Tel Aviv Skyscraper: Remake of Tower of Babel or Preparation for Third Temple?

“See, a time is coming—declares Hashem—when the city shall be rebuilt for Hashem from the Tower of Hananel to the Corner Gate;” Jeremiah 31:37 (The Israel Bible™)

One of the largest real-estate developers in Israel revealed plans for the soon-to-be tallest building in Israel that looks surprisingly similar to images of what the Tower of Babel may have looked like. But a closer look reveals the new building may be much more, what one rabbi thinks could be a dry-run for building the Third Temple.

The Azrieli Group, an Israeli real estate and holding company, announced their plan to build Israel’s tallest building as an addition to their already impressive Azrieli Center Complex in Tel Aviv. Topping out at 91 stories and reaching 1,150 feet toward the heavens, it is estimated that the Spiral Tower will take six years to complete at an estimated cost of $666 million. The new tower will take its place next to the iconic circle, square and triangle towers that make up the Azrieli Complex. By building the Spiral Tower, the Azrieli Group will outdo itself as they built the current tallest building in Israel, The Azrieli Sarona Tower which stands 782 feet high with 53 floors, just two years ago.

The plans are ambitious, with around 150,000 square meters containing commercial space, offices, residences, and a hotel. Six underground parking levels, covering an area of 45,000 square meters, will be built at the base of the structure, in addition to a commercial floor connected directly to the light rail. The tower’s peak will include space for conferences and meetings, recreational space, and a 360-degree view of Tel Aviv and the surrounding area. it is predicted that approximately 100,000 people will pass through the center every day.

The unique design was produced by Kohn Pedersen Fox Associates (KPF), a New York-based architecture firm which is responsible for five of the 10 tallest skyscrapers in the world. According to the press release, the architects took their inspiration from nature as well as Jewish heritage.

“The tower was planned and developed in a unique geometric shape, never before seen in Israel, which captures the eye and the imagination. The main challenge for the initiators and architects was to create harmony between the three iconic towers that form Azrieli Center and the new tower, an impressive, one-of-a-kind structure which stands on its own. The tower’s design takes inspiration from the twists of a snail’s shell, attempting to imitate their natural form. The design also draws inspiration from ancient biblical scrolls and the way they unfurl upwards.”

More cynical critics of the design might draw a comparison between the elegant design presented by the developers and certain depictions of the Biblical Tower of Babel. Though the Biblical account contains no details other than it builders aspirations for it to reach great heights.

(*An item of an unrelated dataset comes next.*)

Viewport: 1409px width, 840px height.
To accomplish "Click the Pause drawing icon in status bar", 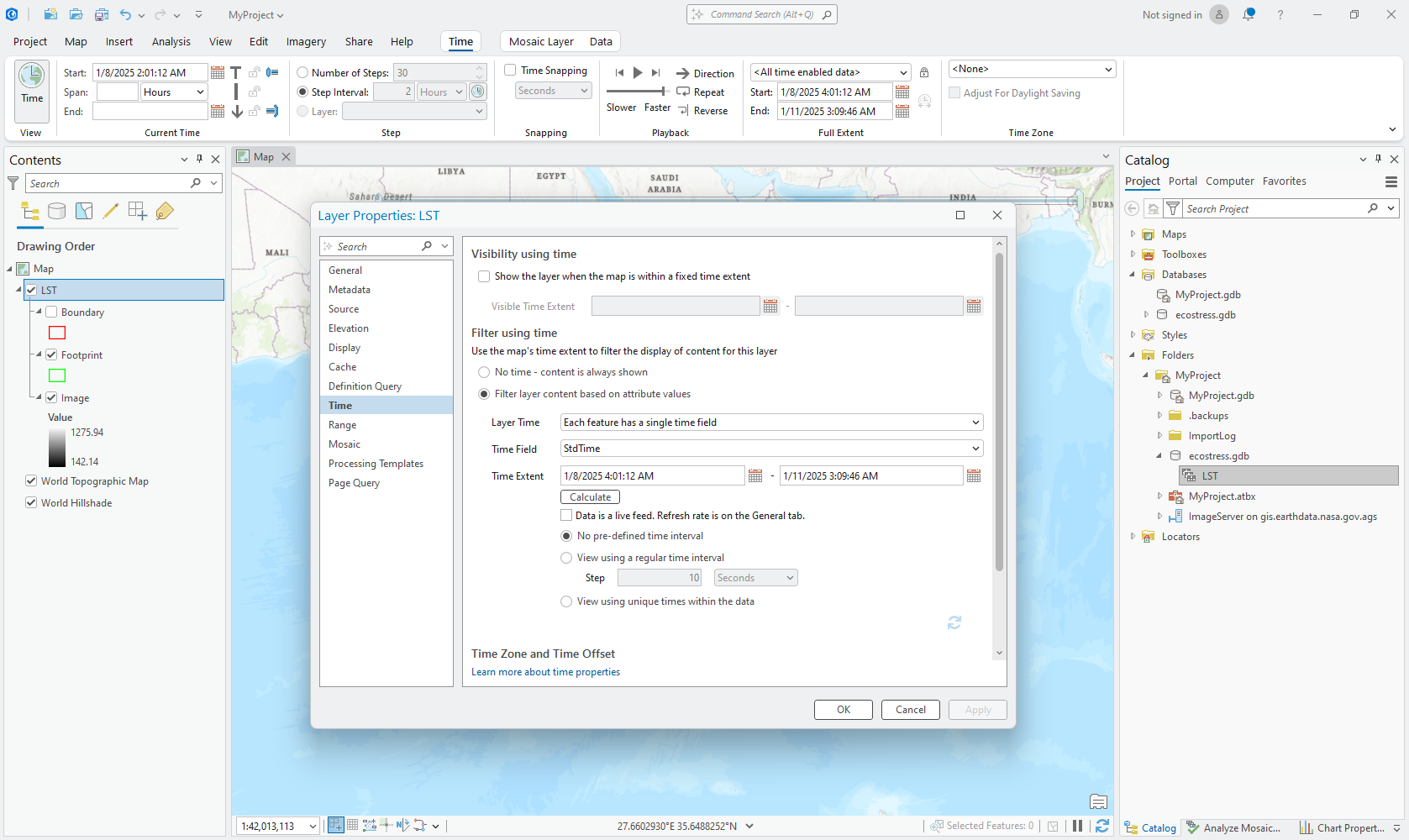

And they said, “Come, let us build us a city, and a tower with its top in the sky, to make a name for ourselves; else we shall be scattered all over the world.” Genesis 11:4

Traditional Jewish sources provide additional details. Midrash (homiletic teachings) described “an idol on the top holding a sword, so that it may appear as if it intended to war with God.” The Midrash also described a structure built on tall columns designed to protect the tower from another divine flood.

Some modern scholars have associated the Tower of Babel with known structures, notably the Etemenanki, a ziggurat dedicated to the Mesopotamian god Marduk built by Babylonian King Nabopolassar in 610 BCE. Indeed, the Spiral Tower Design closely resembles a ziggurat, an ancient structure from the Middle East built as a terraced compound of successively receding stories or levels. at the top of each ziggurat was a shrine. Also, similar to the Azrieli Towers,  each ziggurat was part of a larger complex that included a courtyard, storage rooms, bathrooms, and living quarters, around which a city was built.

Yisrael Rosenberg is an author who has a powerful connection to the spiritual implications of construction. His daytime job is as a tour guide for the Western Wall tunnels.

“The main sin connected to the Tower of Babel was not in their action but in their intention. The bottom line is that the intent of the builders and the architects of the Azrieli tower is l’shem shamayim (in the name of heaven). The fact that they envisioned a Torah scroll while designing the building is remarkable. Even if it was just for beauty, beauty can be to praise God’s creation.”

Rosenberg noted that the builders of the Tower of Babel came together to challenge heaven, hence their punishment was to be divided and scattered.

“Tel Aviv needs high towers since it is becoming densely populated,” he said. “This is a Tikkun (fixing) for what happened after the Tower of Babel. It allows people to be together in Israel.”

He also noted that for the 2,000 years of exile, Jews excelled in many fields but were less represented in architecture and land development.

“Everything we learn about construction in Israel is just one step away from the Beit Hamikdash,” Rosenberg said. “Just like Solomon’s Temple, the Third Temple will be with the agreement and blessings of every nation in the world and it will be the greatest construction project ever seen. We need to learn how to lead the world in this project.”